→ GOAL OF THE EXERCISE:
For each line below that contains the word "agent", return that line.

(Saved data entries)
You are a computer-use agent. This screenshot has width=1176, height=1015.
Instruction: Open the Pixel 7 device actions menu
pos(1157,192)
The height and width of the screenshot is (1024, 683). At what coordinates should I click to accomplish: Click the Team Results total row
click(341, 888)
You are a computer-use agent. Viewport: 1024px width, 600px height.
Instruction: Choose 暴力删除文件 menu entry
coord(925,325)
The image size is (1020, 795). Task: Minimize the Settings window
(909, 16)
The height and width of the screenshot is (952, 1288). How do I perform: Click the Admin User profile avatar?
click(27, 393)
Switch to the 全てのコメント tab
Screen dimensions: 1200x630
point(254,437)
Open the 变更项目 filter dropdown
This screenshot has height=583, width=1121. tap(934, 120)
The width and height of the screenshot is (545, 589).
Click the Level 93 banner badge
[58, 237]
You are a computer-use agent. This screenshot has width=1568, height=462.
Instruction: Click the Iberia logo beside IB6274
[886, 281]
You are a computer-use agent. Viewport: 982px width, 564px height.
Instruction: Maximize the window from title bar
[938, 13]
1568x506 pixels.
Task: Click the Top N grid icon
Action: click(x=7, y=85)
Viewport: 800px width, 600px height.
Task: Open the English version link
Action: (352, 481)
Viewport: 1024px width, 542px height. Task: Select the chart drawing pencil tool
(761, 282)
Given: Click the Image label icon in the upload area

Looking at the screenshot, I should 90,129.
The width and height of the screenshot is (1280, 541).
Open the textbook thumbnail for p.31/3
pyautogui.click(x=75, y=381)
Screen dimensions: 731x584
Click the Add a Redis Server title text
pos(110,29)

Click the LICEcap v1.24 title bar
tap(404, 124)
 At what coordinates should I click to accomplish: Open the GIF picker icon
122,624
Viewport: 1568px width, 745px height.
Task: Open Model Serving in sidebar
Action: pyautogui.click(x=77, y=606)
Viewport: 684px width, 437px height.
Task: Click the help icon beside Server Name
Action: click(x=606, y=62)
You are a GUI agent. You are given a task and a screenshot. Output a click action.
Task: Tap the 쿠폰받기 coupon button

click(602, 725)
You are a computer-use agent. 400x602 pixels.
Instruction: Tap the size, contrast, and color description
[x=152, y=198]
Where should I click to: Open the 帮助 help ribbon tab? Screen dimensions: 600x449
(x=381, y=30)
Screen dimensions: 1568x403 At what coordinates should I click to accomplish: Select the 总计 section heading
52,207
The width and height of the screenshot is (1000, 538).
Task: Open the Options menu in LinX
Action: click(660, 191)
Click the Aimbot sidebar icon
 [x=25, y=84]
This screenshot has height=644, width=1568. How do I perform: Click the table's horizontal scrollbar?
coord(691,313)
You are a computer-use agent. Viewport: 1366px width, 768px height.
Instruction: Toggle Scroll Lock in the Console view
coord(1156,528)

→ ANSWER TO THIS TASK:
You are a computer-use agent. This screenshot has width=1176, height=1015.
You are a computer-use agent. Viewport: 1024px width, 600px height.
You are a computer-use agent. This screenshot has width=1568, height=462.
You are a computer-use agent. Viewport: 982px width, 564px height.
You are a GUI agent. You are given a task and a screenshot. Output a click action.
You are a computer-use agent. 400x602 pixels.
You are a computer-use agent. Viewport: 1366px width, 768px height.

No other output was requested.